- [Work required]: Pictures are to be omitted. Output only the lines from the one containing "Task: Open the Gene database dropdown" through the end of the data, word for word.

- [Data records]:
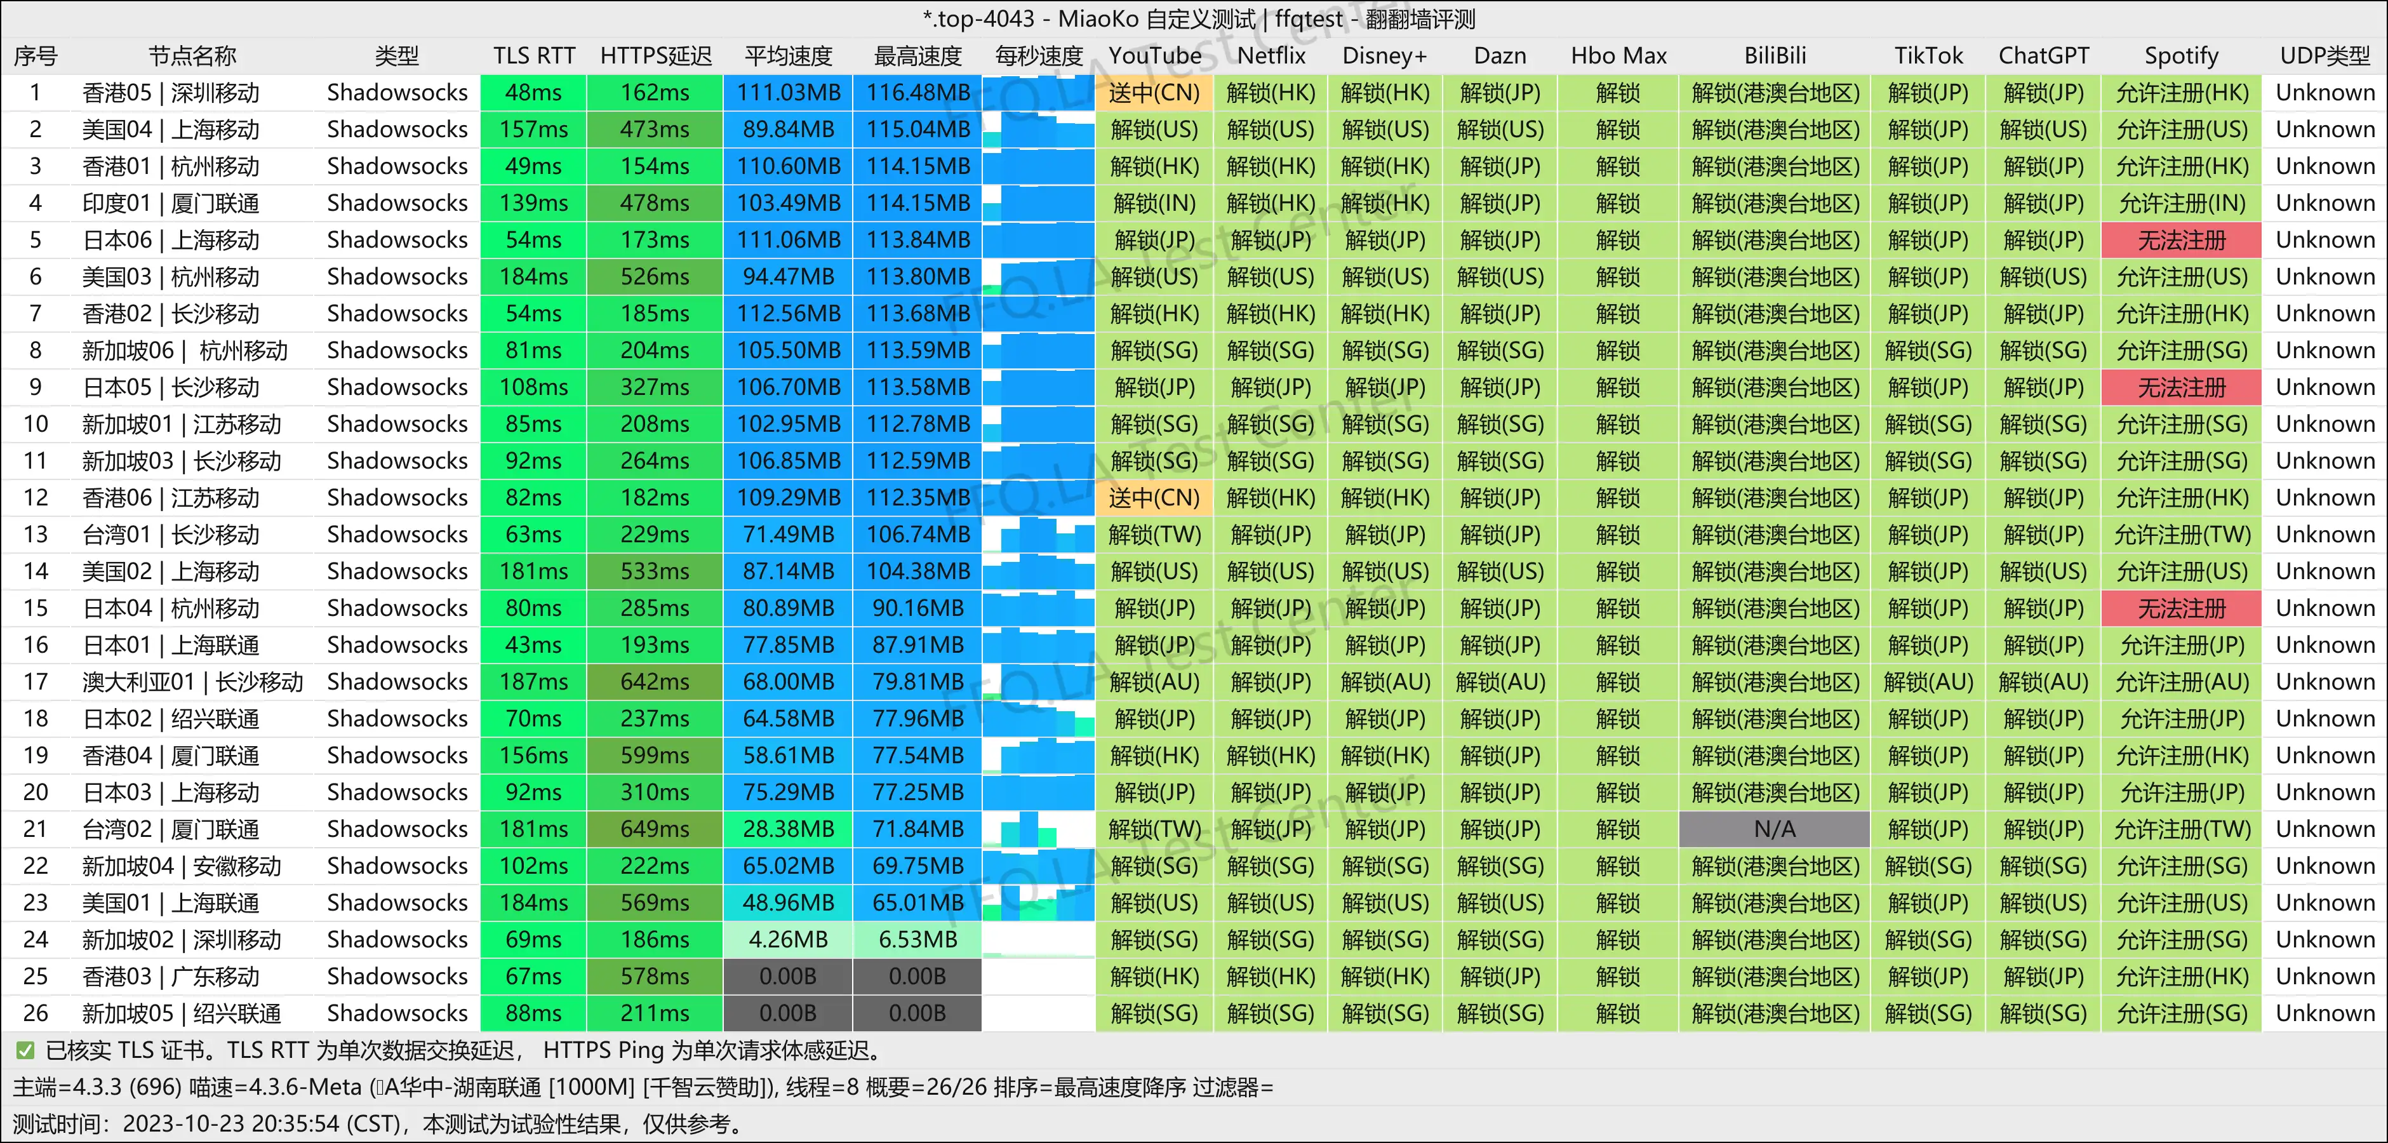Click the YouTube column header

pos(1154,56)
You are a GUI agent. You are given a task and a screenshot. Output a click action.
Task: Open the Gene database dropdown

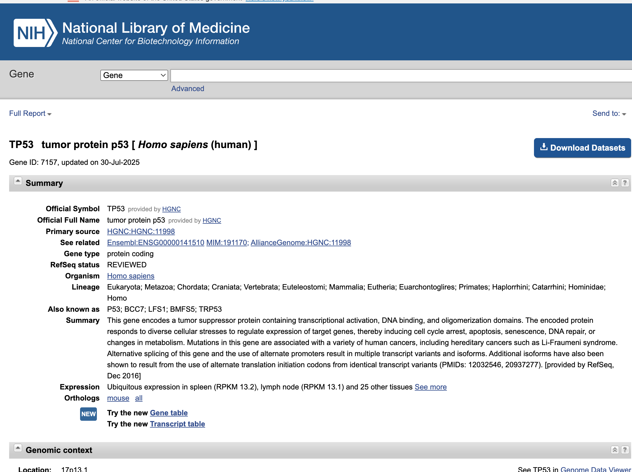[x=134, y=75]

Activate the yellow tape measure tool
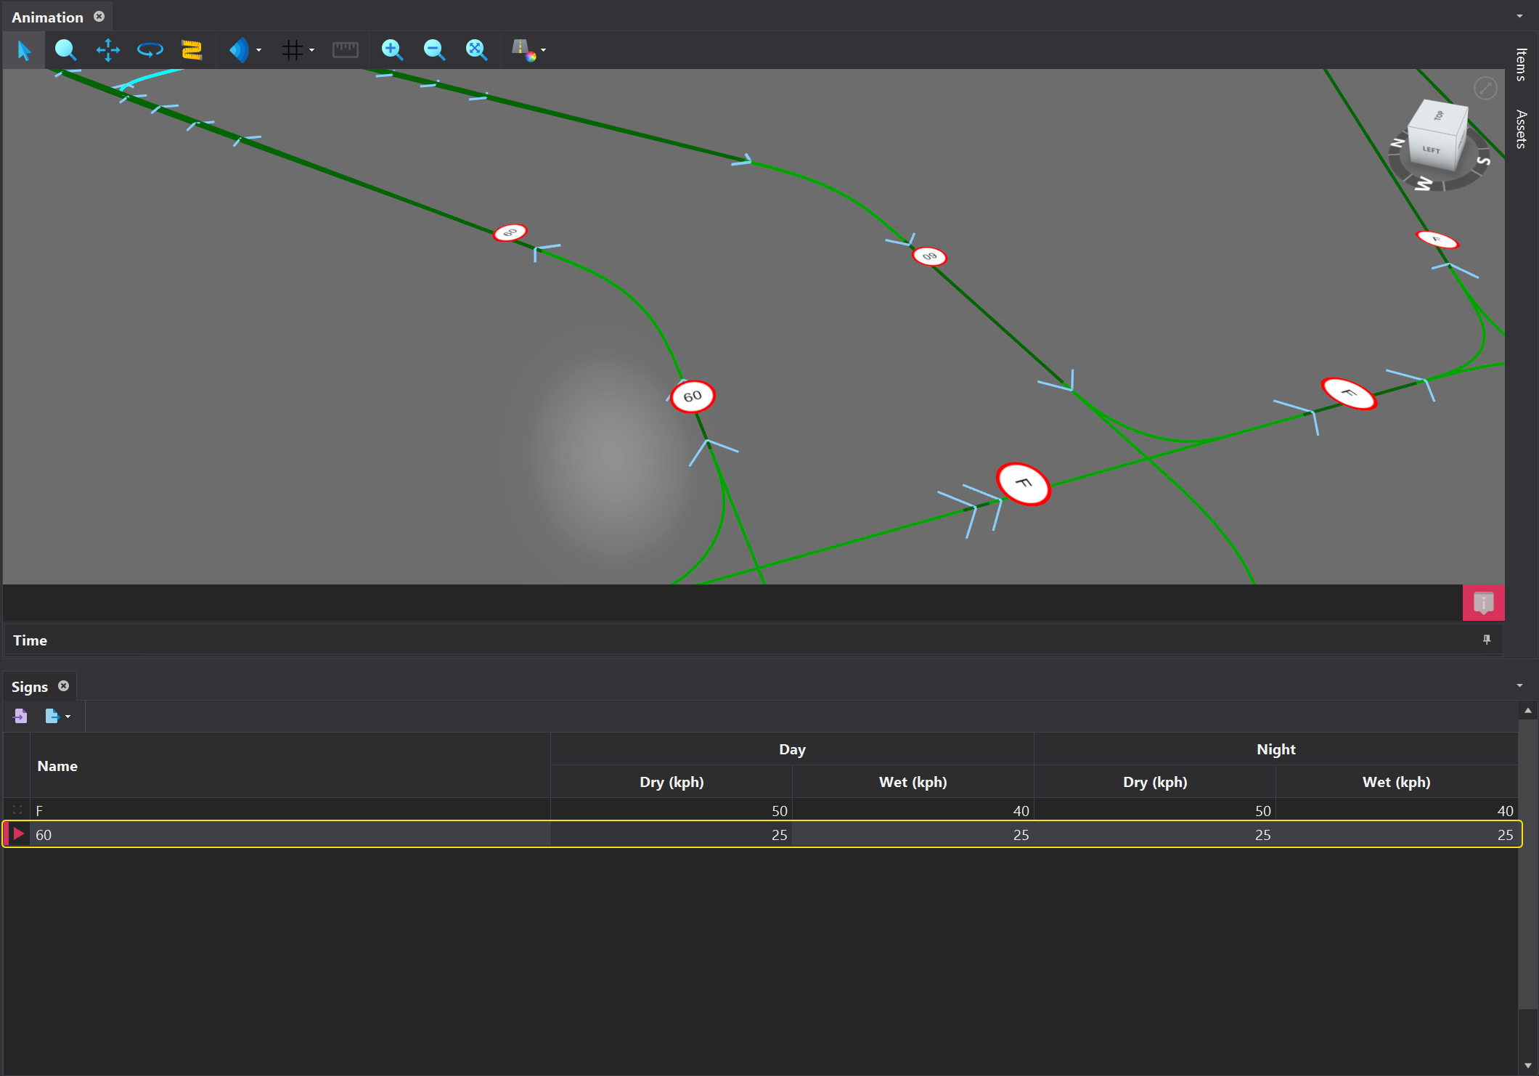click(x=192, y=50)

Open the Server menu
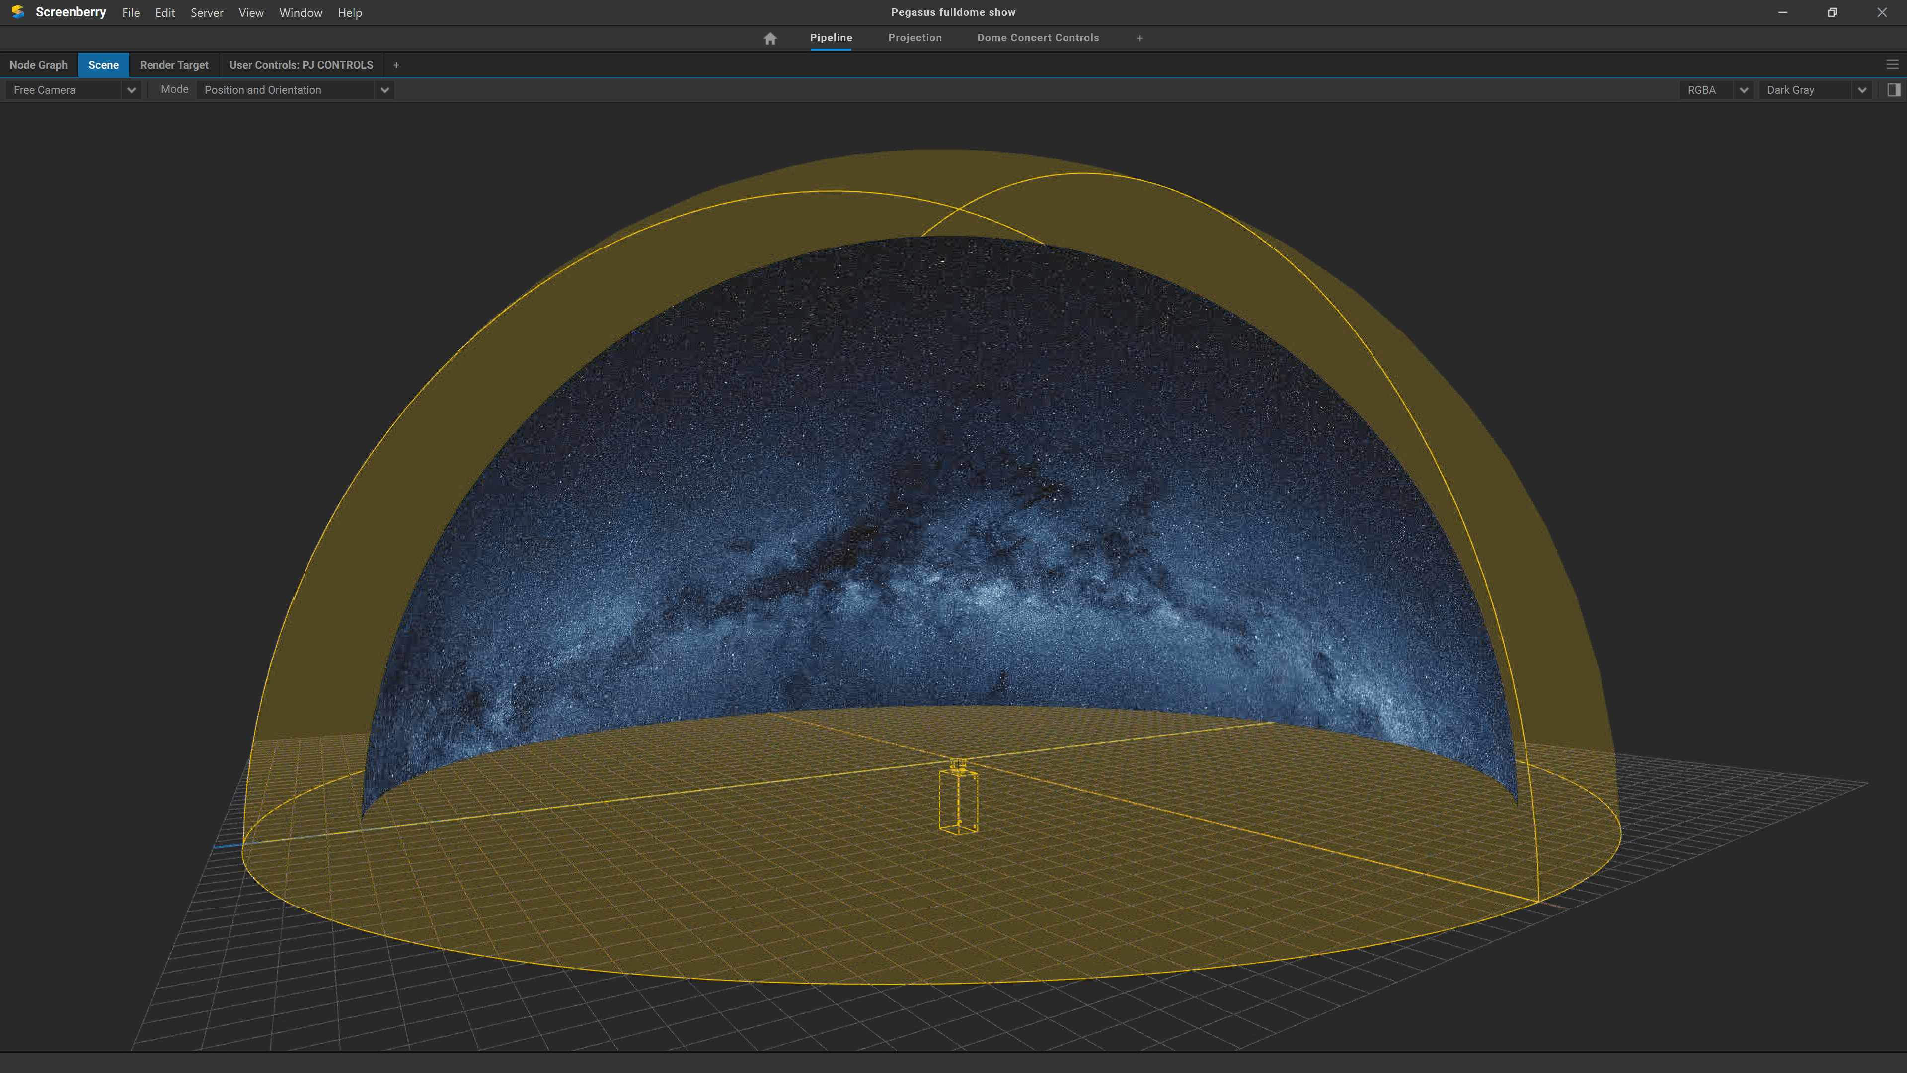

- [Exercise answer]:
Task: Open the Gene database dropdown

[x=134, y=75]

Activate the yellow tape measure tool
click(x=192, y=50)

Open the Server menu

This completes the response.